All posts

Anthropic's Fable 5 Builds Games in One Click. Vibe Coders Just Got a New Power Tool.

Anthropic's new Claude Fable 5 generates surprisingly good video games from a single prompt. For vibe coders building real products, this is a signal about where AI-generated software is heading

June 10, 20263 min read
Heavy black zine-style illustration of a stamp machine pressing a finished video game cartridge out of a single prompt card on an assembly line, with thick arrows, small mechanical

Anthropic dropped Claude Fable 5 today, and the first thing people did was ask it to make video games. A single prompt. One button. Suddenly there's a playable thing on your screen with mechanics, collision, and a score counter. It's not perfect. The physics feel a little drunk. But it's alive, and it took ten seconds.

This is the first time Anthropic has opened up its Mythos-class models to the public. Fable 5 is the version most of us will actually use, and the company says it beats every previous Claude model on software engineering, vision, and knowledge work. There's a heavier sibling called Mythos 5, but Fable 5 is the one with training wheels that still lets you ride fast.

TechCrunch called it a hit with the web's vibe coders. That's not an accident. Vibe coding is about skipping the ceremony and jumping straight to the artifact. Most vibe demos stop at a to-do list or a calculator. A video game is harder. It demands state management, a loop, and rules that can't be faked with good CSS. If Fable 5 can handle a game, it can handle a booking flow, a dashboard, or a native mobile feed.

The experience feels closer to steering than coding. You describe the world, the model generates the structure, and you nudge it when the gravity feels wrong. That's a radical shift from the old write-compile-debug cycle. But it also reminds us that the hard part of building products was never really typing syntax.
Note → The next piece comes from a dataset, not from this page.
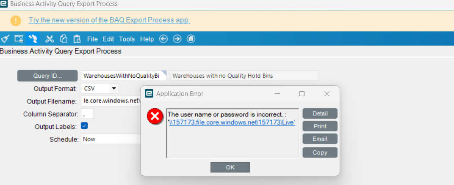The height and width of the screenshot is (185, 454).
Task: Click the Paste clipboard icon
Action: (77, 39)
It was deciding what should happen when a user presses the button.

What the Public Model Won't Touch

Fable 5 comes with guardrails. Anthropic has blocked high-risk areas like cybersecurity and biology, which means the model will refuse certain prompts that touch on vulnerabilities or genetic engineering. That's the cost of broad access. The unrestricted version lives in controlled research programs, but the public model plays it safe.

For most indie hackers and founders, those guardrails won't slow you down. You're building marketplaces, SaaS tools, or social apps. You don't need the model to explain buffer overflows. What you need is solid reasoning about React components, database schemas, and user flows. On that front, Fable 5 seems to deliver.

The Easy Part Just Got Easier

Generating the front end is now the fun part. The harder part is everything that happens after the code exists. You still need a backend that handles real-time updates, user authentication, and data that persists past a browser refresh. You still need to preview the app without pushing to GitHub and waiting for a cloud build. You still need to ship it to actual devices.

Fable 5 can write the game, but someone has to host the leaderboard, sync the scores, and make sure the app doesn't collapse when a hundred people play at once. Botflow is built on Convex so you don't have to wire those pieces together by hand. Reactive queries, durable workflows, and vector search come built in. You generate the vibe with Fable 5, then you ship it on infrastructure that won't ghost you when the traffic shows up.

What matters is that the gap between imagination and a running app is collapsing. In ten seconds you can have a game. In ten minutes you could have a product. The builders who win will treat Fable 5 as the first step, not the entire factory. Once the code exists, the real work begins. Shipping, scaling, and iterating. That's still yours to do.